DIRECTIONS → All lines in the material containing the word "Adige" need to be copied.

RECORDS FOR THE TASK →

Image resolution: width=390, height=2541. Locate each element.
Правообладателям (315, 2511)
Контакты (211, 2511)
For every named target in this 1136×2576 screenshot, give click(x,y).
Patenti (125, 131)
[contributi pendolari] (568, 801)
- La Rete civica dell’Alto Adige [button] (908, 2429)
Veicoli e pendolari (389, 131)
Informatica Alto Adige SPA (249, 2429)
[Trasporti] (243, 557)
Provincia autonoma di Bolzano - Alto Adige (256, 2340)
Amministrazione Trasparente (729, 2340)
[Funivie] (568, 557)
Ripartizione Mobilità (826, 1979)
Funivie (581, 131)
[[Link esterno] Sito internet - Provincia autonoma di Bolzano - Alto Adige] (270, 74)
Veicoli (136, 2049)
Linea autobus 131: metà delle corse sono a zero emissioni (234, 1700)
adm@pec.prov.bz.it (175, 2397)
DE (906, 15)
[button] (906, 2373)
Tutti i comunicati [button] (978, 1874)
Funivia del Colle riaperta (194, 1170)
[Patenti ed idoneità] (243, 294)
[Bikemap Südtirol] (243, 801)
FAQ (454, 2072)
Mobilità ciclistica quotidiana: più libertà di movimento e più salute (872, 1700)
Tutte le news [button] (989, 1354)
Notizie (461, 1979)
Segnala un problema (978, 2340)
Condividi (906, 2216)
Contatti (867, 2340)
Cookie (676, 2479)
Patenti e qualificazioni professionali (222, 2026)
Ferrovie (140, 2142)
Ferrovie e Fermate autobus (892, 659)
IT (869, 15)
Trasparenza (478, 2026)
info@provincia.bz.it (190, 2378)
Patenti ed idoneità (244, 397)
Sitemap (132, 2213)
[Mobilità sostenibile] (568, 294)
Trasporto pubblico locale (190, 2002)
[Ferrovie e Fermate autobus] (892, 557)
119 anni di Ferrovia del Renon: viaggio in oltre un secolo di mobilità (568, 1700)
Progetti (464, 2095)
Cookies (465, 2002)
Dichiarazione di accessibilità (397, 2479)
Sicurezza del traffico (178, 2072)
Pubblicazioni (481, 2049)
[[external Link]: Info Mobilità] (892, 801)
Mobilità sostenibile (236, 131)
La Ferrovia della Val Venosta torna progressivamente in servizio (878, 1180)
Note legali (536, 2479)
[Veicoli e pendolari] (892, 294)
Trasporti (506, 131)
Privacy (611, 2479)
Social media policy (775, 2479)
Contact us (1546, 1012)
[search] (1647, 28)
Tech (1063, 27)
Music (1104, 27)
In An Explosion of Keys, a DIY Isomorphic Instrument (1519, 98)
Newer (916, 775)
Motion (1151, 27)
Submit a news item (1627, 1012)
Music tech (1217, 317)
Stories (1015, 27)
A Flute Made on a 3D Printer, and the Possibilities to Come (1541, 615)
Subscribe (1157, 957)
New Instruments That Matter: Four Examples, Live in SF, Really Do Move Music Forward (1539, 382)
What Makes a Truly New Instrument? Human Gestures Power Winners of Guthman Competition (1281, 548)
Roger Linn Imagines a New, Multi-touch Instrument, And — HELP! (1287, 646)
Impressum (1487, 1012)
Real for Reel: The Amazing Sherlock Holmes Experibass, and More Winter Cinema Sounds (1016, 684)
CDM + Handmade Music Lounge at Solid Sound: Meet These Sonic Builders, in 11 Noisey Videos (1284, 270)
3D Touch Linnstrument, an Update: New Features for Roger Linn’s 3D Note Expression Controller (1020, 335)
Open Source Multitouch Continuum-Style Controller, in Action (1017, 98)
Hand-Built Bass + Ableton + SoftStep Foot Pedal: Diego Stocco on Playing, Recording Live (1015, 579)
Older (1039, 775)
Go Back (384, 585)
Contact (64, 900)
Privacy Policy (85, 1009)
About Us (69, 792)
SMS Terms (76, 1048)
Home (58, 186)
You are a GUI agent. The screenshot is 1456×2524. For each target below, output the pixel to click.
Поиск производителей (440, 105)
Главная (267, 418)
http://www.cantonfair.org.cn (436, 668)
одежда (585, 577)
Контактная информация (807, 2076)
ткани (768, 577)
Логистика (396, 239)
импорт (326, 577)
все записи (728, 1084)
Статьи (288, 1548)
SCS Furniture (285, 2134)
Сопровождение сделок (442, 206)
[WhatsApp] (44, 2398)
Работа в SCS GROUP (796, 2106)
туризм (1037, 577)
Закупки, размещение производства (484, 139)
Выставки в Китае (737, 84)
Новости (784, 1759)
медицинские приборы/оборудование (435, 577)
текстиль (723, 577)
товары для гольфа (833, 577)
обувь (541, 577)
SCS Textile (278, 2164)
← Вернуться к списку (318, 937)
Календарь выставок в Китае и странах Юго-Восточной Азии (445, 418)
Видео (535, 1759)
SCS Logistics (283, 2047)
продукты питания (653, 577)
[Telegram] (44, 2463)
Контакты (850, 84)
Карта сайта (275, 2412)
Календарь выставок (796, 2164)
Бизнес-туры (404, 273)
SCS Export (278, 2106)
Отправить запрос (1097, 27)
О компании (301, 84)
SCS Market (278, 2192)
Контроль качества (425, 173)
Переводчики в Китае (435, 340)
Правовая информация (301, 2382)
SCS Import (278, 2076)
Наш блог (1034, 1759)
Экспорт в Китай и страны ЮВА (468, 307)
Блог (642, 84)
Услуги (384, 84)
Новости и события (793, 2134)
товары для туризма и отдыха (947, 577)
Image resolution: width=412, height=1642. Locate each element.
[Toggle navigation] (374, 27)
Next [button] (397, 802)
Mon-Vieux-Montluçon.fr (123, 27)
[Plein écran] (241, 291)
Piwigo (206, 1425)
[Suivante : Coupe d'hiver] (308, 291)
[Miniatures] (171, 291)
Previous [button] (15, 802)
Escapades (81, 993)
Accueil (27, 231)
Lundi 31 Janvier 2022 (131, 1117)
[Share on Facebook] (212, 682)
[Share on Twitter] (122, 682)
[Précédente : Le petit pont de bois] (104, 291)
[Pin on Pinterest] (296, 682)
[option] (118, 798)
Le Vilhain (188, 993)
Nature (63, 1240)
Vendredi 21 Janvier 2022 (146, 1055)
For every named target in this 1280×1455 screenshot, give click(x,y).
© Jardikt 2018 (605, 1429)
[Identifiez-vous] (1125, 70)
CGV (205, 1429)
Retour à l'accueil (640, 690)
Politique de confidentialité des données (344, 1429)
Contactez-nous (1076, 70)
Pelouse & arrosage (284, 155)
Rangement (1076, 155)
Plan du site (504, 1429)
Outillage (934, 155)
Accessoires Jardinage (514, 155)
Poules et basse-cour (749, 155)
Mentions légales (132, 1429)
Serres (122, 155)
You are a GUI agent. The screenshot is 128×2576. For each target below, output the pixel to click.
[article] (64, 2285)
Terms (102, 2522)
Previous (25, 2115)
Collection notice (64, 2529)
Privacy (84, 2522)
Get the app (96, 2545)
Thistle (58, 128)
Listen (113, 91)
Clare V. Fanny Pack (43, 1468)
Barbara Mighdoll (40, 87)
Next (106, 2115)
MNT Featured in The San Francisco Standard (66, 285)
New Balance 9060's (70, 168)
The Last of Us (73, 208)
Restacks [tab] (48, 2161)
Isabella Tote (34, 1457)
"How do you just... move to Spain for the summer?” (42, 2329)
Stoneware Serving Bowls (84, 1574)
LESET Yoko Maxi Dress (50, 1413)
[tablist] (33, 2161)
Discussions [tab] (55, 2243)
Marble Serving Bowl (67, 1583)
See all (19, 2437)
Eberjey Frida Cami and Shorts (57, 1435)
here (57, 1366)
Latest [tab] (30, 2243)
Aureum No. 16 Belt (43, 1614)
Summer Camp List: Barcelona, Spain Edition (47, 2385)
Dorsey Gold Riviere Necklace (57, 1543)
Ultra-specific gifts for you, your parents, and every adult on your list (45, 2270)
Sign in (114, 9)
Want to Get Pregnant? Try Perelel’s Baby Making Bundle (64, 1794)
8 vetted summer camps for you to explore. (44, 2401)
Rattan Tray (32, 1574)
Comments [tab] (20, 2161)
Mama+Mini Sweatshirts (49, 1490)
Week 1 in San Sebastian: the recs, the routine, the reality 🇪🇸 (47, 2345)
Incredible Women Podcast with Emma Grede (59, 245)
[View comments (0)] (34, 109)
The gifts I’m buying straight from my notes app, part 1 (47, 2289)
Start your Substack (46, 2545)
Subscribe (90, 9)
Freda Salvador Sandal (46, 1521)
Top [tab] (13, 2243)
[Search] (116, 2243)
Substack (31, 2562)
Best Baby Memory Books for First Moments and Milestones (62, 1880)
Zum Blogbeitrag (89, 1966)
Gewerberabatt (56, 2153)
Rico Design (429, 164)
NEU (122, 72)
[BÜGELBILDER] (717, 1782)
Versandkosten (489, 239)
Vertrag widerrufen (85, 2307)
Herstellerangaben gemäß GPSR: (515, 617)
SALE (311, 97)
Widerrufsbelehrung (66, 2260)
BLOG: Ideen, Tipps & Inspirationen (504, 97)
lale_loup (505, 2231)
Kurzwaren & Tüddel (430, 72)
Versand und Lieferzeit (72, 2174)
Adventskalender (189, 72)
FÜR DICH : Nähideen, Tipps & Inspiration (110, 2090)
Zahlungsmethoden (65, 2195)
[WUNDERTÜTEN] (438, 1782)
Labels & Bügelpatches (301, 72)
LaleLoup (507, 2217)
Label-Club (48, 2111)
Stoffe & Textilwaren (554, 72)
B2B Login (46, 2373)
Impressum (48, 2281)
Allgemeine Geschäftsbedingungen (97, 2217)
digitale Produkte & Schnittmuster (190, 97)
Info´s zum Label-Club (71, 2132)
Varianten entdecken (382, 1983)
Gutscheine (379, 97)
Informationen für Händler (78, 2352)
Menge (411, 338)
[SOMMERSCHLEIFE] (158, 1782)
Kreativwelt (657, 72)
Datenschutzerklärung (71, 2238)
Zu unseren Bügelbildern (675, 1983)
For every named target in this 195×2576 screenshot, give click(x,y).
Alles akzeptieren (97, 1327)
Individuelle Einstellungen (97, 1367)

ANSWER FOR THE TASK →
- La Rete civica dell’Alto Adige [button] (908, 2429)
Informatica Alto Adige SPA (249, 2429)
Provincia autonoma di Bolzano - Alto Adige (256, 2340)
[[Link esterno] Sito internet - Provincia autonoma di Bolzano - Alto Adige] (270, 74)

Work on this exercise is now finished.